Where we have the options:

• -t Tyk2: The name of the target for plotting purposes;
• -j lomap.json: The perturbation network file;
• -l debug: The log level for the analysis;
• -exp ddg_value: The key within lomap.json storing the experimental value for the ligands. If you don't have experimental values, you can skip this flag;
• -m ddGbar: The method to be used in the analysis;
• && mkdir -p results_Tyk2 && mv Tyk2* results_Tyk2 && cp mapping_ddG.json results_Tyk2: This part of the command creates a directory called results_Tyk2, moves all the files generated by the analysis to this directory, and copies the mapping file to it.

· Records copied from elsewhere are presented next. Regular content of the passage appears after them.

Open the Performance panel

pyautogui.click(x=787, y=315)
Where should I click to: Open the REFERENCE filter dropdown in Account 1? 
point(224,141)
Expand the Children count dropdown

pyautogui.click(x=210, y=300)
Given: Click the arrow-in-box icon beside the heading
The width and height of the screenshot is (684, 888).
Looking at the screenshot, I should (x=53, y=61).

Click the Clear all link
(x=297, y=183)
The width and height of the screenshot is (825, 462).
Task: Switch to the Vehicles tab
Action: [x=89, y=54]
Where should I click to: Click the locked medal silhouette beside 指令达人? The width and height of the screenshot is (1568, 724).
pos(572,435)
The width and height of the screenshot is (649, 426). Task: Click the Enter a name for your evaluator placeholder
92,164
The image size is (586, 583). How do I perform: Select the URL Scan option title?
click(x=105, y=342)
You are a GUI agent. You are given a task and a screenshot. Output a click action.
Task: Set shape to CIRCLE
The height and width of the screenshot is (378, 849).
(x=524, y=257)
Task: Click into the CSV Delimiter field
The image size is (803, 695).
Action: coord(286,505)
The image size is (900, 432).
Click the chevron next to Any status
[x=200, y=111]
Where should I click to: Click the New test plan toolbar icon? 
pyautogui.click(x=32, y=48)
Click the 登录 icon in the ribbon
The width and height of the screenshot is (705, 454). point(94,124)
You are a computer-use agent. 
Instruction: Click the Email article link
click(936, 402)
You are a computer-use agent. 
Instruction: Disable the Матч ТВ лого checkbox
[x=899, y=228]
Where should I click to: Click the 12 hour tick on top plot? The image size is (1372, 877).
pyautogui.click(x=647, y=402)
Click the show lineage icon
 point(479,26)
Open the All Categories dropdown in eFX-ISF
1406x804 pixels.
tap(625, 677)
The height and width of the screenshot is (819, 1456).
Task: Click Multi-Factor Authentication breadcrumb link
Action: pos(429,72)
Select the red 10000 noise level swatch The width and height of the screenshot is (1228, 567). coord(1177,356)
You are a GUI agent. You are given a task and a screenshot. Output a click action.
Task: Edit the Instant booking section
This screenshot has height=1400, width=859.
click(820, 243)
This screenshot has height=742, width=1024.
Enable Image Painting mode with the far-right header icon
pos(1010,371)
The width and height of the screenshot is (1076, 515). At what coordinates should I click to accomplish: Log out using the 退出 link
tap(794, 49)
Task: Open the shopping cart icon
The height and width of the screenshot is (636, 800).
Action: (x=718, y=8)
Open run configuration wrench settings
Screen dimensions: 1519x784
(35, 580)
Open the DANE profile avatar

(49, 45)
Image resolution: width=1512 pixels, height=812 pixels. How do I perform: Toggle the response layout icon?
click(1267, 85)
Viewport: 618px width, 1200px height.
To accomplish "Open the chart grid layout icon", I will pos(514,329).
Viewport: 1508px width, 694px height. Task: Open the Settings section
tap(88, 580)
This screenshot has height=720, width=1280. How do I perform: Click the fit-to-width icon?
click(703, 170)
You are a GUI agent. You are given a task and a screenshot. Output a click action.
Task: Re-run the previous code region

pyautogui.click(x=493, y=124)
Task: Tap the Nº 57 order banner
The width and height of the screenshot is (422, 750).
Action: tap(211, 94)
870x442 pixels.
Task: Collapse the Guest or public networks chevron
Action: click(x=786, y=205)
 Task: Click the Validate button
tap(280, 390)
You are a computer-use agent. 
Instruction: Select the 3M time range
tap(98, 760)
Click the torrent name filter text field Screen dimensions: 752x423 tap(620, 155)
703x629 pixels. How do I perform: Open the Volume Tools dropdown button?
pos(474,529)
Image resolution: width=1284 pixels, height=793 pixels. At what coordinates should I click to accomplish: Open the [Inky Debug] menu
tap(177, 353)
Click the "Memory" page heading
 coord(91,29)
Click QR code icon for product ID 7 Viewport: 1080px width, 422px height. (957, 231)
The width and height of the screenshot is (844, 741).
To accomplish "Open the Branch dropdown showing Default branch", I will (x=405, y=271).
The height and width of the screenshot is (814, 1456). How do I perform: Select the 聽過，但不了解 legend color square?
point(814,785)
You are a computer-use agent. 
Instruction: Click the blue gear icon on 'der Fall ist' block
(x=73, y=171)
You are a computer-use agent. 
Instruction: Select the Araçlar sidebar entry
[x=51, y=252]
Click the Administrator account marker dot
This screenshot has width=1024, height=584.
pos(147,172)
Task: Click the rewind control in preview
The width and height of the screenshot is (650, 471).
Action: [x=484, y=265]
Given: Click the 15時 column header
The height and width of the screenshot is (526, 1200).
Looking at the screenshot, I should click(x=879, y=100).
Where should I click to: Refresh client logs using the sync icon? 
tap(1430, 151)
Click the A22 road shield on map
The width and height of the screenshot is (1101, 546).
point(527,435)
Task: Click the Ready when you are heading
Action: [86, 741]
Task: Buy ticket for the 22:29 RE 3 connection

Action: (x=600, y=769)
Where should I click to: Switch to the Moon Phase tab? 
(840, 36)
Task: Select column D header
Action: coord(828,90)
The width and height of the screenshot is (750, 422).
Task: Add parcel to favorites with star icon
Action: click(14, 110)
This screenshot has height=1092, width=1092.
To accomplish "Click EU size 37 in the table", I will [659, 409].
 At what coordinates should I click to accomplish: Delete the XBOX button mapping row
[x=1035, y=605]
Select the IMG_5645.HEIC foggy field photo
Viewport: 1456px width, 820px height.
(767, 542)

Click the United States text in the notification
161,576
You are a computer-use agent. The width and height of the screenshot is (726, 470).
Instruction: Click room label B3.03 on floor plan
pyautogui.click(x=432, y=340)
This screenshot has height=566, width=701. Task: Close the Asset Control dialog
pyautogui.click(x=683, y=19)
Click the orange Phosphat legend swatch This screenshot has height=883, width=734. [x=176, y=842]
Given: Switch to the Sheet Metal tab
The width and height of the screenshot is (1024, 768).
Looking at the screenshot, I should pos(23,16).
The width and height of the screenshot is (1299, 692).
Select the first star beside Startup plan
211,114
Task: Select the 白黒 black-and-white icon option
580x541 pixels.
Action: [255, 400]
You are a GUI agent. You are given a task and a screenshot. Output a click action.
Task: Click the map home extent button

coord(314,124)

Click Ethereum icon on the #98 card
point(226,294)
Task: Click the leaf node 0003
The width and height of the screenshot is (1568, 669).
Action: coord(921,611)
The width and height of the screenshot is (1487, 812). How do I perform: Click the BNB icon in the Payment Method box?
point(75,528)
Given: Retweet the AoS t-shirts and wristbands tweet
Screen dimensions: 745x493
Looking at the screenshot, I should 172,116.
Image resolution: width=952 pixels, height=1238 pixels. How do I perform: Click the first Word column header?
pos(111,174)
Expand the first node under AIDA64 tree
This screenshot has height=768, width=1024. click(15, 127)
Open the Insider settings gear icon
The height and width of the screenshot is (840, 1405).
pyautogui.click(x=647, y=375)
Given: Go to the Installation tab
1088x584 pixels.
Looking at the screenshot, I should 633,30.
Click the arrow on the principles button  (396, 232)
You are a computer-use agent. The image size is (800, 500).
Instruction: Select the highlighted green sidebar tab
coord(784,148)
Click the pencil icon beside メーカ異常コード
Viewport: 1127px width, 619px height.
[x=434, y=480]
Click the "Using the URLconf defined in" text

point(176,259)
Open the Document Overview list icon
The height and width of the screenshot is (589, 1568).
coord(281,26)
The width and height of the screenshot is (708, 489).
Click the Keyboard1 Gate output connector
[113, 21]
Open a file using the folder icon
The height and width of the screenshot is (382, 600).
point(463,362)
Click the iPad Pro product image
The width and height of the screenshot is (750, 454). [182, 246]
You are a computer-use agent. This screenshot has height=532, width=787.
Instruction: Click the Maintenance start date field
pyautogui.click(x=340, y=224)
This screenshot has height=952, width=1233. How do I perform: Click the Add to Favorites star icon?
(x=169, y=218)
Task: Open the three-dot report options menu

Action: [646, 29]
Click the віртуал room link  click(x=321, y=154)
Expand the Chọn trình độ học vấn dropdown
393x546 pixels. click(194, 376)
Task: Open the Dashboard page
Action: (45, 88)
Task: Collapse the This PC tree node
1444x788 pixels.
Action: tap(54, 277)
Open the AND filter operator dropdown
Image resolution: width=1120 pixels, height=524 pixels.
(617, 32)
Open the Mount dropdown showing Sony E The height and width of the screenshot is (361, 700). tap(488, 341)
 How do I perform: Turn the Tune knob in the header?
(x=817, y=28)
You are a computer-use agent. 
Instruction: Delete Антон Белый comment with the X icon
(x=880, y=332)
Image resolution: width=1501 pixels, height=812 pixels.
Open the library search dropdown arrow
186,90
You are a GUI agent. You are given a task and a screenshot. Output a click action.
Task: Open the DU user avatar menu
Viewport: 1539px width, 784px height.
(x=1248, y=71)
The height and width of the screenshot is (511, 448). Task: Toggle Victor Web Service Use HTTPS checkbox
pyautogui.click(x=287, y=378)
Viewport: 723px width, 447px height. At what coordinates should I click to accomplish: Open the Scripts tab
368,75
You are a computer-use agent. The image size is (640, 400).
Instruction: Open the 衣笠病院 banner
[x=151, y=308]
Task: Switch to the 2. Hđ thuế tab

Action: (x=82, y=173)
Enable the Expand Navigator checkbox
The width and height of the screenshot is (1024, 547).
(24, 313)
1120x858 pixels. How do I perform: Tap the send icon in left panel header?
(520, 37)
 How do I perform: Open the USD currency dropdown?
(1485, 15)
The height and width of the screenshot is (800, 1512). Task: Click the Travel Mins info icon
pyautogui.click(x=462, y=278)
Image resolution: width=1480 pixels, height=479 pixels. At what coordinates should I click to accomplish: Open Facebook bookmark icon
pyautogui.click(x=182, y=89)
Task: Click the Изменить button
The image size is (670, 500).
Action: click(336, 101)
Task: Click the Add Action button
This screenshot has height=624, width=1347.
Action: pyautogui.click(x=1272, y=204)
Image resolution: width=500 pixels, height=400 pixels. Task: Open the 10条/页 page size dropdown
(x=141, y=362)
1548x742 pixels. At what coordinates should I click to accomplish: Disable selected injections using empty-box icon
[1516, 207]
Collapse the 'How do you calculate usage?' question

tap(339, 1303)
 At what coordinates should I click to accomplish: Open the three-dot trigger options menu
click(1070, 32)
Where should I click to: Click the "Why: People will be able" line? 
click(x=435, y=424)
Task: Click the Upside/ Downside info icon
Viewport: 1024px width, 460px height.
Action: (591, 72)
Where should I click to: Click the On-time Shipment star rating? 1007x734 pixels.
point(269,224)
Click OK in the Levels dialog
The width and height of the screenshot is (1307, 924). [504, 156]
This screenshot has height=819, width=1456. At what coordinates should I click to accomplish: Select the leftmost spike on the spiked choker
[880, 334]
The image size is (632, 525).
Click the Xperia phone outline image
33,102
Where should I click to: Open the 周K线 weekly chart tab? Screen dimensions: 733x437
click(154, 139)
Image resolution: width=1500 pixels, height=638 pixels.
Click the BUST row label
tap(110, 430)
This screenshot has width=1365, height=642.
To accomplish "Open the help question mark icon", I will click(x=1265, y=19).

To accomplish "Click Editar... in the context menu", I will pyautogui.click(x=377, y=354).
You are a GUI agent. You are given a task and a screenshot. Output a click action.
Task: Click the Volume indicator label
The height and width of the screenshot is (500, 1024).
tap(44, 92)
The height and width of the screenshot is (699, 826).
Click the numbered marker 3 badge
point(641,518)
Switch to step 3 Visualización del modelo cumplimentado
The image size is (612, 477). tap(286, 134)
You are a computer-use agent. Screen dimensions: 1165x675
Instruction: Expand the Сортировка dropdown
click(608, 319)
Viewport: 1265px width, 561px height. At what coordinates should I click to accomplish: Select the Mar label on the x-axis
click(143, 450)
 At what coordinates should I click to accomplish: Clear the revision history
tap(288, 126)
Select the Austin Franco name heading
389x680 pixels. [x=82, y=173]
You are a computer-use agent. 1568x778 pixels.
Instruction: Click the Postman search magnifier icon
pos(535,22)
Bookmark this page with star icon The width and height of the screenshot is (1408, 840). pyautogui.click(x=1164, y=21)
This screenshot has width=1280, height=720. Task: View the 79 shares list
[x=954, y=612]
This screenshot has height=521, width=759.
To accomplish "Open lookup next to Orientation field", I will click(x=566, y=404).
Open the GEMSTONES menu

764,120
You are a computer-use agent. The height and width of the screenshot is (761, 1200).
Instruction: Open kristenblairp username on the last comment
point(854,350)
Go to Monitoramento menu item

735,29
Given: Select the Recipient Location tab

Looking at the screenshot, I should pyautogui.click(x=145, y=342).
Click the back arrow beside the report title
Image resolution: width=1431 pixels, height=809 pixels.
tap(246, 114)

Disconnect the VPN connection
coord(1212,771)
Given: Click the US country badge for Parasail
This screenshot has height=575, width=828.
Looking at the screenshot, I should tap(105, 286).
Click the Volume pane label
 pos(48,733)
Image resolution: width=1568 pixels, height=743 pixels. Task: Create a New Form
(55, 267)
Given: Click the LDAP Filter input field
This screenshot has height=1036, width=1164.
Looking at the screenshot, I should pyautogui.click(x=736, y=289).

Running this command will iterate through all the perturbations in the lomap.json file and update itself with the QligFEP calculated values, outputting lomap_ddG.json. When experimental values are also present the following plot is then generated:

For an example of what the lomap_ddG.json file looks like, see the lomap_ddG.json file. Additionally, a more verbose file containing the energy readouts from each lig is also generated, see the Tyk2_FEP_results.json file.

Further, the generated lomap_ddG.json file can be used together with the system preparation files (e.g.: protein structure) to interactively visualize both perturbation network, regression plot, perturbation, and protein structures.

This is yet to be incorporated in this repo, work in progress 🚧.